The research was published Friday, Dec. 17, 2010, in the journal Science. Co-authors on the landmark paper are physicists Dane McCamey, University of Utah and University of Sydney; Hans van Tol, National High Magnetic Field Lab at Florida State University; Gavin Morley, London Centre for Nanotechnology; and Christoph Boehme, University of Utah.

As demand for smaller and faster electronics increases, many scientists are focusing their efforts in the emerging field of “spintronics,” where the magnetic character, or spin, of electrons and nuclei are used to store information. While other researchers have shown that spin information can be processed in silicon, the material on which modern electronics and computing is based, until now, no effective way to both store and read out the information has been found.

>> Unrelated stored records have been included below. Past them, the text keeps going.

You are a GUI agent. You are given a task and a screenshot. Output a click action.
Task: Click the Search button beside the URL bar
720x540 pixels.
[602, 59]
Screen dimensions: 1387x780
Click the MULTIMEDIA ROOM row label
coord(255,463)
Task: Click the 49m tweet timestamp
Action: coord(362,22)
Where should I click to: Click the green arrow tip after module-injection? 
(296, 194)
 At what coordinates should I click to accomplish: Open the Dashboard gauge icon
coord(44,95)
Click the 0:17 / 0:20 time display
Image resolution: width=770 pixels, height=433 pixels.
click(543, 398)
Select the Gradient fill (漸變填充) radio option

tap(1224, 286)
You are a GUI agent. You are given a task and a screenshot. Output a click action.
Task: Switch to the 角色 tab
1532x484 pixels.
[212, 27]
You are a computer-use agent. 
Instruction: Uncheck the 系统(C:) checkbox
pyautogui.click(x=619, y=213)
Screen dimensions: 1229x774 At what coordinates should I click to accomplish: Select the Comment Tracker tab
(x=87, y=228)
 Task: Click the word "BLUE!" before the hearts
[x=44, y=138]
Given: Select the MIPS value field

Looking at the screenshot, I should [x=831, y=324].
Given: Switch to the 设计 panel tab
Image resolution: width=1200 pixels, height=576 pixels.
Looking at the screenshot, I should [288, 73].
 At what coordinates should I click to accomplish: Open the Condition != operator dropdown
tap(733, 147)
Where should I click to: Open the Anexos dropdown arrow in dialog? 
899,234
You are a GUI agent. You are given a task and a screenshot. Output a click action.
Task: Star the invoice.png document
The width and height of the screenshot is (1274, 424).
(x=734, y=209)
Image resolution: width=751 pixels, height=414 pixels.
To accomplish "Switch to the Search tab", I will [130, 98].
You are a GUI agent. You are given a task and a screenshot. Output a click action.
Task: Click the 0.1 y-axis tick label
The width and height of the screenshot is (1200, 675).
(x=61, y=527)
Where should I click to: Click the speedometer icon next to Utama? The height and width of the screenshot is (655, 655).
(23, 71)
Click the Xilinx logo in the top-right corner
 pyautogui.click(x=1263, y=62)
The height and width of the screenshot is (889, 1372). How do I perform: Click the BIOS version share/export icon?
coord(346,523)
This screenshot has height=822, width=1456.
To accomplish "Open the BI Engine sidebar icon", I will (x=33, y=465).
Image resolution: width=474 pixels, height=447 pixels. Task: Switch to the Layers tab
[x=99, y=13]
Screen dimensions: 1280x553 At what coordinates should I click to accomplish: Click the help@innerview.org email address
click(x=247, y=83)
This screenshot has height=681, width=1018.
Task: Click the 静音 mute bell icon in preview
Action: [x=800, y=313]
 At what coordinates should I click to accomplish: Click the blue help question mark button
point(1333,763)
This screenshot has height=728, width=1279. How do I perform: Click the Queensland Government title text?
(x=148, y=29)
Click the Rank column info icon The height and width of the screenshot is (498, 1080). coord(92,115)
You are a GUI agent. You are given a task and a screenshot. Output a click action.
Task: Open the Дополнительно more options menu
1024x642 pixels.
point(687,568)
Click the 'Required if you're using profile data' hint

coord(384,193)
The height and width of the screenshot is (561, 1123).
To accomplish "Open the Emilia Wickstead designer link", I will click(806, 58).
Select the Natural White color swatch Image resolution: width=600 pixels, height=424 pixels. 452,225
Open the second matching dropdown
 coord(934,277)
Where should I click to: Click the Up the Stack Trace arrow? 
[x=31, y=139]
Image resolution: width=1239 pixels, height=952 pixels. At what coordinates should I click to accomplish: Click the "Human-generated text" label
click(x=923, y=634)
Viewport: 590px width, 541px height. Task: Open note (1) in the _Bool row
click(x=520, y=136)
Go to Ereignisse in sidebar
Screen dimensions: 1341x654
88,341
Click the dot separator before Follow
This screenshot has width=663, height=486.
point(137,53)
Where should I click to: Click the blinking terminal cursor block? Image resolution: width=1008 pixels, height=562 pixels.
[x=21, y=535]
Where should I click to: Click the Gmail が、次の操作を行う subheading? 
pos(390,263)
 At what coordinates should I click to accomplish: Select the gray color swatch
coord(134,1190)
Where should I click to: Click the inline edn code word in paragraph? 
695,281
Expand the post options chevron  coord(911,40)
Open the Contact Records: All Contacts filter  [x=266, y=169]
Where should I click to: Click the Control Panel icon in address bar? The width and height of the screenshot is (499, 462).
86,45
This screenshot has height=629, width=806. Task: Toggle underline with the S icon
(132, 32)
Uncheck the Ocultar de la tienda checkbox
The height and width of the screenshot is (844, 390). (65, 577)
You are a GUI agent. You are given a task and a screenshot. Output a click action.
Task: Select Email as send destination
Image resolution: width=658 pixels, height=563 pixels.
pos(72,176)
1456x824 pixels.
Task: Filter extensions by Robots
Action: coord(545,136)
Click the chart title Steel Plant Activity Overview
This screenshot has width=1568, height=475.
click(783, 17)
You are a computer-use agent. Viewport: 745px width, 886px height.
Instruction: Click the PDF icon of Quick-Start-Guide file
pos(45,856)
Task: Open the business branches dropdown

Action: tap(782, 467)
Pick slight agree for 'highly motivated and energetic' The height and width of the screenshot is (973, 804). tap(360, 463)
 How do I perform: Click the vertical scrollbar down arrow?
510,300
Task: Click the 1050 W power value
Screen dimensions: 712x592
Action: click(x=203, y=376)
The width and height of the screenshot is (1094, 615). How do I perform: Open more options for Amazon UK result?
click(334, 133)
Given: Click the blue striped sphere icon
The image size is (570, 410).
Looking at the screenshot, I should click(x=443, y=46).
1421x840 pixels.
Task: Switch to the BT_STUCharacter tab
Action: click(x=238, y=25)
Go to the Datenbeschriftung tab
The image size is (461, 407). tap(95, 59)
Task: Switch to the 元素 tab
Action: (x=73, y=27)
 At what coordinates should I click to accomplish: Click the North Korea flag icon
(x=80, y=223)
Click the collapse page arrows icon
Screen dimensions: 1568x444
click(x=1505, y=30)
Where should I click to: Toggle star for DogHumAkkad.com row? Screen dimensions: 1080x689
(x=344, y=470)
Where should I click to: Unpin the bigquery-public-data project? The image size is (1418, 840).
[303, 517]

“Finding a system compatible with silicon, the main material used in the semiconductor industry, is particularly useful as it has the potential to be incorporated into existing technology,” said McCamey, lead author on the paper. “We could then integrate spin based information storage and processing devices onto a single chip.”

This is a new way of storing energy, said Boehme, a senior author on the paper. “The length of spin memory we observed is more than adequate to create memories for computers.”

Adequate, yes. But feasible? Not anytime soon, the authors caution. The nuclear spin storage-and-read-out apparatus works only at a few degrees Kelvin, or just slightly above absolute zero — the temperature at which even atoms almost stop moving. And it must be surrounded by high magnetic fields roughly 200,000 times stronger than Earth’s.

“Yes, you could immediately build a memory chip this way, but do you want a computer that has to be operated at 458 degrees below zero Fahrenheit and in a big national magnetic laboratory environment?” said Boehme. “First we want to learn how to do it at higher temperatures, which are more practical for a device, and without these strong magnetic fields to align the spins.”

The researchers used unique equipment for controlling electronic and nuclear spins in high magnetic fields and at very low temperatures to achieve their findings. The equipment was developed and built by van Tol and colleagues in the Mag Lab’s Electron Magnetic Resonance user program.

“The high magnetic fields we use enable the electron spins to be lined up, initializing them so they are ready to store information” said van Tol. “We now show that we can line up the nuclear spins too.”

“Electrical detection of electron spins is also the leading approach for detecting quantum information in silicon” said Morley. “Future experiments could use this method to study quantum information stored in nuclear spins.”

The study was funded by the National High Magnetic Field Laboratory, the National Science Foundation, the Australian Research Council, Britain’s Engineering and Physical Sciences Research Council and the Royal Commission for the Exhibition of 1851, a British funding agency led by Prince Philip.